Hydroxyapatite coating (HA)
HA-coated implant has a bioactive surface with increased primary stability due to the greater bone to implant contact area.
Osseointegration Indication
Type 4 bone, fresh extraction sites and newly grafted sites.
Blasting with titanium oxide/aluminum oxide
The implant surface is bombarded with particles of aluminum oxide (Al2O3) or titanium oxide (TiO2) to produce a rough surface with irregular pits and depressions. Blasting with Al2O3 particles of 25–75 µm produces surfaces with roughness values of 1.16–1.20 µm, respectively.
Osseointegration Limitations
Embedded remaining particles interferes with osseointegration hence, resorbable blast medium (RBM), such as hydroxyapatite and calcium phosphate are substituted.
Osseointegration Acid etching
- A mixture of acids like HCL and H2SO4 is used. Other acids used for etching are HF, HNO3and H2O2
- The acid concentration, type of acids, temperature and duration of contact are determining factors in creating ideal surface microstructure.
Osseointegration Combination (SLA)
- The combination of two subtractive techniques, such as sand-blasted large-grit acid etched technique (SLA) is the commonest example of this category
- This surface is produced by a large grit (250–500 µm) blasting process followed by etching with hydrochloric–sulfuric acid.
Osseointegration Objectives
Sand blasting creates surface roughness and acid etching cleans the surfaces producing a micro surface.
Electrochemical oxidized surface
A 3–10 nm coating is made on the implant by electrochemical process which improves the corrosion, wear resistance and increases osseointegration.

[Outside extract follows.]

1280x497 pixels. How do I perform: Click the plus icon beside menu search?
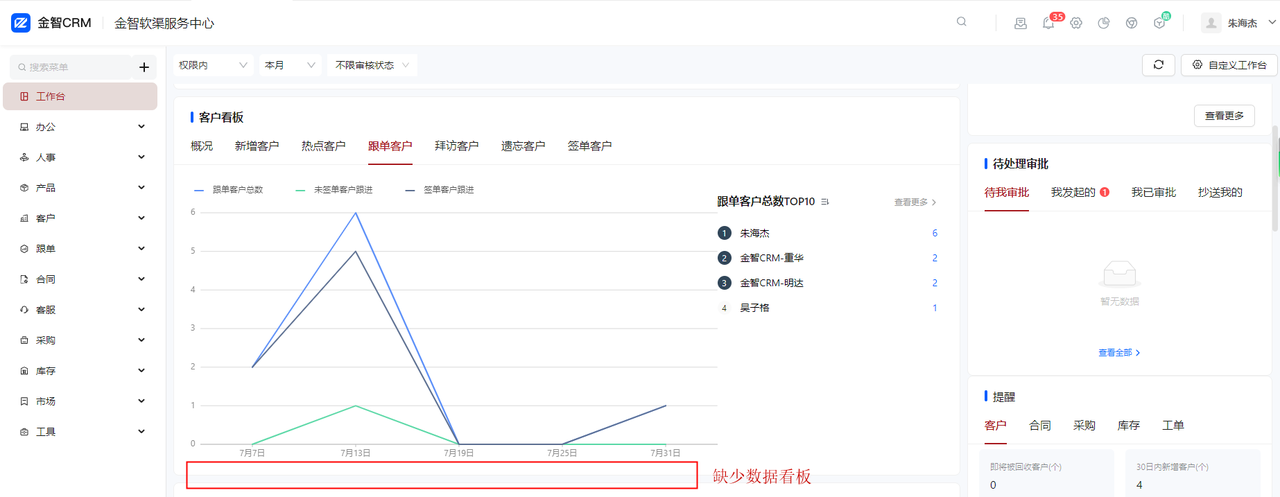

Osseointegration Ion implantation
High-energy nitrogen ion or calcium ion are added on to the implant surface using higher surface energy. These treatments are usually done in medical grade instruments to increase hardness, corrosion resistance and wear resistance.
Endosteal Implants
Doped surface
Coating surfaces through sol–gel technique with various types of bone growth factors or other bone-stimulating agents enhance growth of bone and osseointegration.
Osseointegration Disadvantages
Include disintegration of coating during implant placement, plaque retention, greater chances of failure and increased cost.
Other surface coatings
Nanosized hydroxyapatite coated on nanotubular Ti surface promotes osteoblast cell adhesion and deposition of osteoblast.
Oxidation of implant surfaces with chemicals and laser roughening are the other methods.